[[ EXCERPTED RECORDS, beginning ]]

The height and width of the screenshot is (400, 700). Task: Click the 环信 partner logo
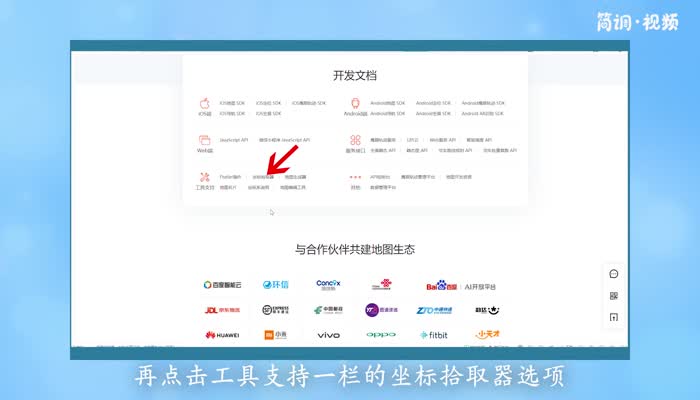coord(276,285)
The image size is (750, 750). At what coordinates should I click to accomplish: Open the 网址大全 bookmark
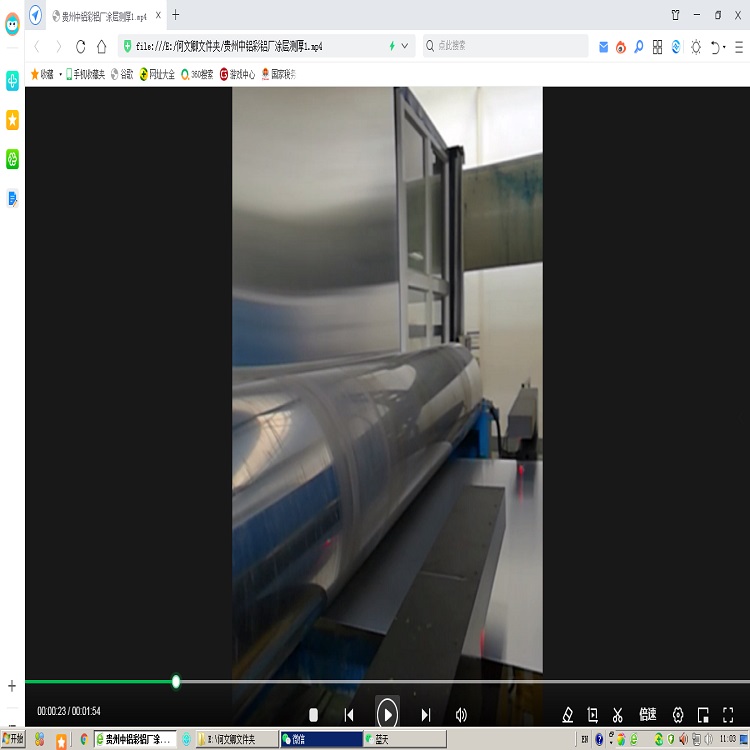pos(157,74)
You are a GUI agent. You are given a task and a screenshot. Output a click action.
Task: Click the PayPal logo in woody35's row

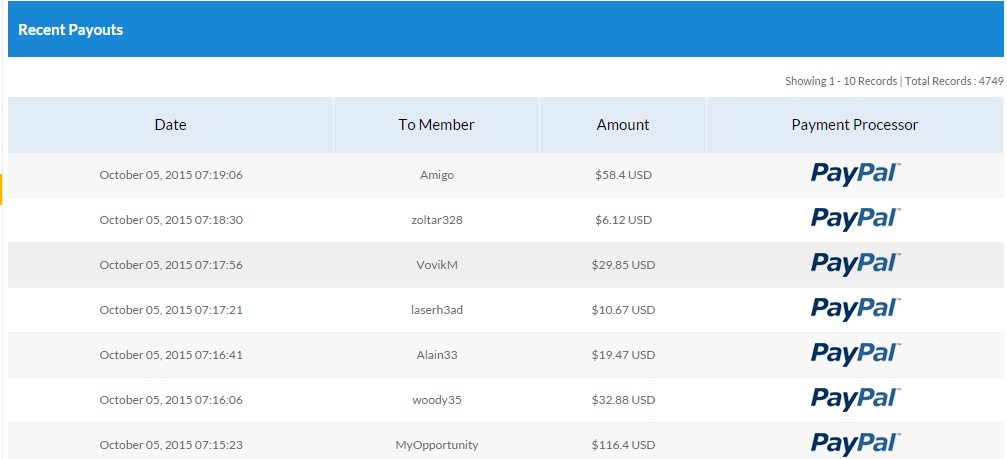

[[ EXCERPTED RECORDS, end ]]
[[ EXCERPTED RECORDS, beginning ]]

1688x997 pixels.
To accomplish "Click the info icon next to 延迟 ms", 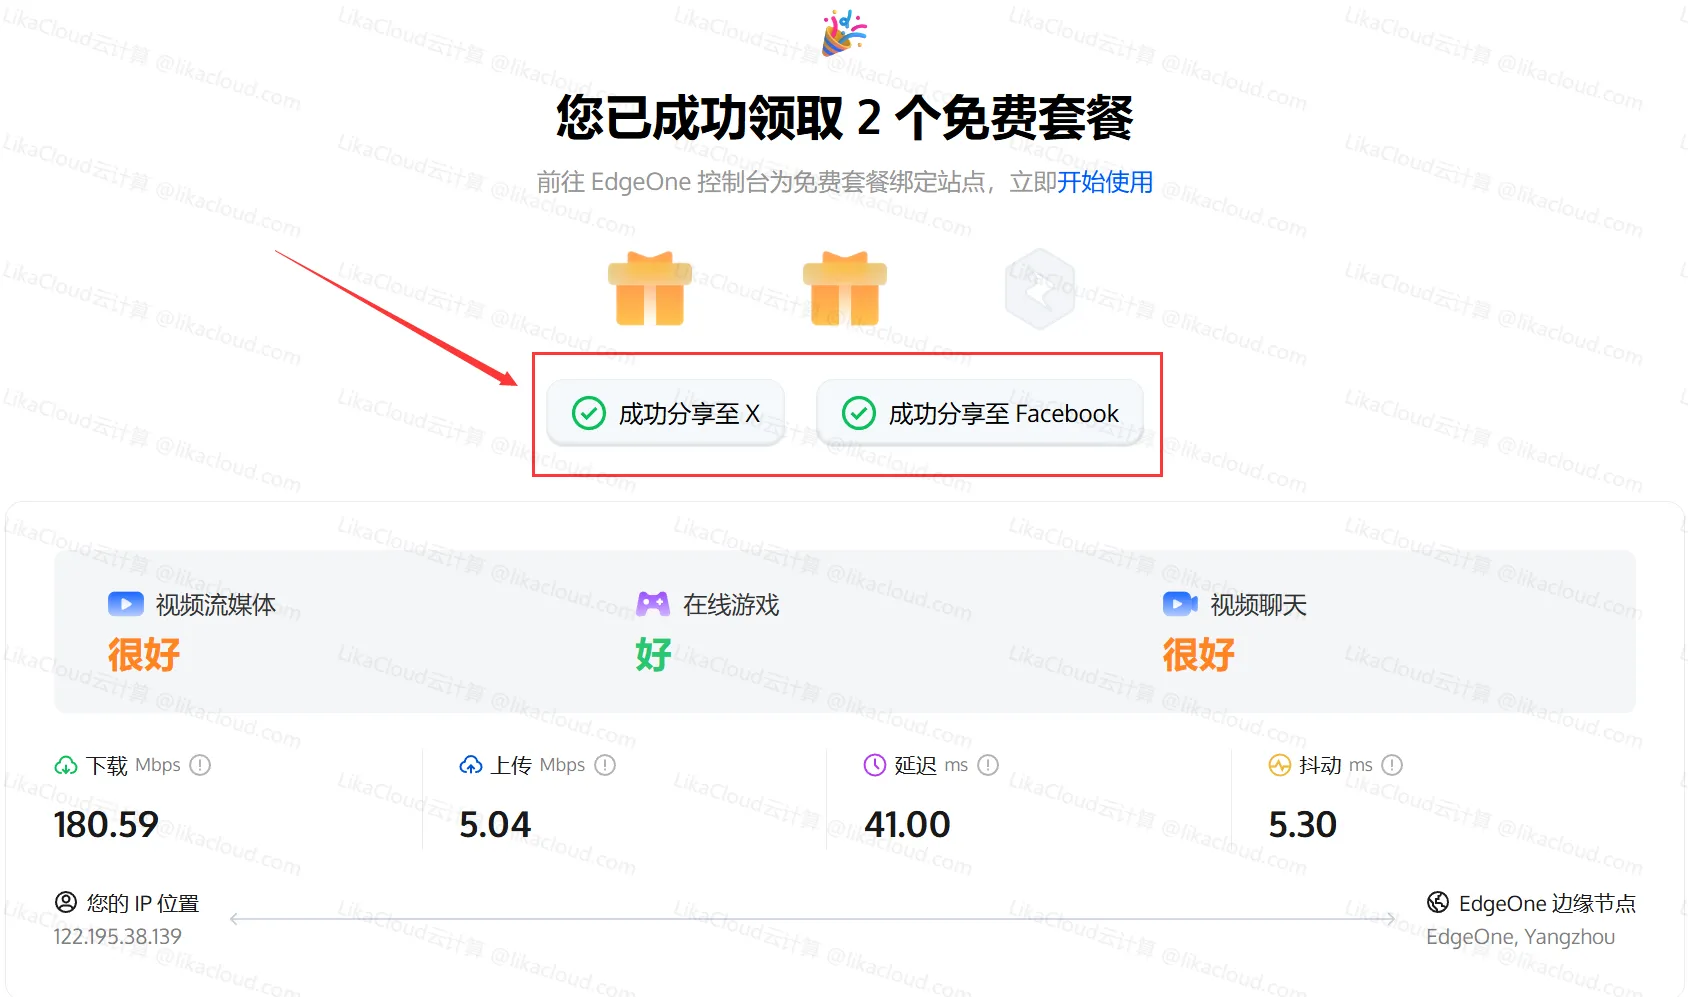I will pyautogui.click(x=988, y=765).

[[ EXCERPTED RECORDS, end ]]

▶ _TASK PROMPT_
Restate word for word the lines of the data above, starting at the line containing "You are a GUI" and ending at the line containing "Task: Click the PayPal logo in woody35's row", both included, and nothing more.

▶ _OUTPUT OF THE TASK_
You are a GUI agent. You are given a task and a screenshot. Output a click action.
Task: Click the PayPal logo in woody35's row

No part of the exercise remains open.